Locate each line in the items below that includes the word "colorbar", and copy those lines out in full.
== == ==
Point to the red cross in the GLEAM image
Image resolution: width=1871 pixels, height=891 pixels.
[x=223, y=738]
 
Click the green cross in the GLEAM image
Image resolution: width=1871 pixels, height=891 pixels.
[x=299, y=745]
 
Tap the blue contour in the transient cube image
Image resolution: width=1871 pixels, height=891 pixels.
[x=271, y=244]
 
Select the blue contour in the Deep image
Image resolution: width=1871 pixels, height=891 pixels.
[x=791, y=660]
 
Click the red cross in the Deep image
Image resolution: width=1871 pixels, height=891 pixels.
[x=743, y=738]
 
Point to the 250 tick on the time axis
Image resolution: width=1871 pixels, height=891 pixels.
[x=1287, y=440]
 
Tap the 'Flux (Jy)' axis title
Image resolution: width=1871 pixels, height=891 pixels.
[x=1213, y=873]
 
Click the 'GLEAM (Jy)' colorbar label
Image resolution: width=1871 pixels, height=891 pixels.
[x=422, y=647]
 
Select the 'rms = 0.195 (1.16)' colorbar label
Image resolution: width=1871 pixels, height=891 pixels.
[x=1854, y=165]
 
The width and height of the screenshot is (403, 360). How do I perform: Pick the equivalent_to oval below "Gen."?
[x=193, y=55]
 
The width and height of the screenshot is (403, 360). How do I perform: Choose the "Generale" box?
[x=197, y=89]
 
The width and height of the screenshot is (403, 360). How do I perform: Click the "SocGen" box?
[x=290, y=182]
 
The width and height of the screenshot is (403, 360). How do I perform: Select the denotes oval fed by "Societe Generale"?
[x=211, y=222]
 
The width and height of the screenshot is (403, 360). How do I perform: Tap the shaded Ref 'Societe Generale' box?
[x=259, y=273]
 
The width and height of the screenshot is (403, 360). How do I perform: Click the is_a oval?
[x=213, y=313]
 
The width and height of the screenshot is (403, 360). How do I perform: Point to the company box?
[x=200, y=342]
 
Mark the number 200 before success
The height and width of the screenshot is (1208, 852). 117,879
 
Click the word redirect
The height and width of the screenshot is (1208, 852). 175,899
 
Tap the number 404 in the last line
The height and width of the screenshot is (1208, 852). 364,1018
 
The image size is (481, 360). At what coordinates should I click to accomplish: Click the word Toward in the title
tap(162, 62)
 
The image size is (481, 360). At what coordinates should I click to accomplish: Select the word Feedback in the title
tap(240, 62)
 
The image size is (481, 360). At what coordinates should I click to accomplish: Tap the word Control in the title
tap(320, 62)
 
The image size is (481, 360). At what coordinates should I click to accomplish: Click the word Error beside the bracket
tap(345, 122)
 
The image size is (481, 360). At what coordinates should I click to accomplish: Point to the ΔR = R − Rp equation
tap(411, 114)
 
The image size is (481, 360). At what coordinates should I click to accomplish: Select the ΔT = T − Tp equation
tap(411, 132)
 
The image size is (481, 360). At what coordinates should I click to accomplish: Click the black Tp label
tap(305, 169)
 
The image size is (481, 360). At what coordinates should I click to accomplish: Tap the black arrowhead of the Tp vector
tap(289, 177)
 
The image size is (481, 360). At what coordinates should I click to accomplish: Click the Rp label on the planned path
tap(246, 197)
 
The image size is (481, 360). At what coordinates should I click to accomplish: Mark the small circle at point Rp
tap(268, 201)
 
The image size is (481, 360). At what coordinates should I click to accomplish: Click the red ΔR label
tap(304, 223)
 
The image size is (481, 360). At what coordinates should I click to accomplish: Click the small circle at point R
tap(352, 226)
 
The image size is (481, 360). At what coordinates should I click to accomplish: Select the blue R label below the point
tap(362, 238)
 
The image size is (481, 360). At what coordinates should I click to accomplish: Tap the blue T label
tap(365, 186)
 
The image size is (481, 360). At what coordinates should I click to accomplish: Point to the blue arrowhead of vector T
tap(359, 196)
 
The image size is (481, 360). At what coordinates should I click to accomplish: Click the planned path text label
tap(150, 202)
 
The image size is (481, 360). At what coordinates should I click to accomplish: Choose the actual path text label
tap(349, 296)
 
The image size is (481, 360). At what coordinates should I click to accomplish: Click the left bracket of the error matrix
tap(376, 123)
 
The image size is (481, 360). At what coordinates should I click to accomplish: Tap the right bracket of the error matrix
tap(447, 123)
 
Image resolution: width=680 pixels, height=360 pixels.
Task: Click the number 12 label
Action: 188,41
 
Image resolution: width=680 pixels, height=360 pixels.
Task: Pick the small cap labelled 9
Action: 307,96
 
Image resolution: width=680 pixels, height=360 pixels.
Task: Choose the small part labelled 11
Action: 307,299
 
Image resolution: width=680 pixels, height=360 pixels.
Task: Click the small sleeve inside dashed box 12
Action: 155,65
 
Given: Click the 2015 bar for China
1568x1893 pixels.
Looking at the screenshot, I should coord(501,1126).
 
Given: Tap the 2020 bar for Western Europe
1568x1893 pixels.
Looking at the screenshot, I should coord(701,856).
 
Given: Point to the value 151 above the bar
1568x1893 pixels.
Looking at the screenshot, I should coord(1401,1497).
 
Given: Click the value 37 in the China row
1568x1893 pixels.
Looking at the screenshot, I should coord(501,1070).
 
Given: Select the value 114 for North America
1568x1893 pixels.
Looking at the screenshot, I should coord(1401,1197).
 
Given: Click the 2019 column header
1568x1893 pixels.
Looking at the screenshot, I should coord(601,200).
== == ==
▸ **Exercise result**
Click the 'GLEAM (Jy)' colorbar label
Select the 'rms = 0.195 (1.16)' colorbar label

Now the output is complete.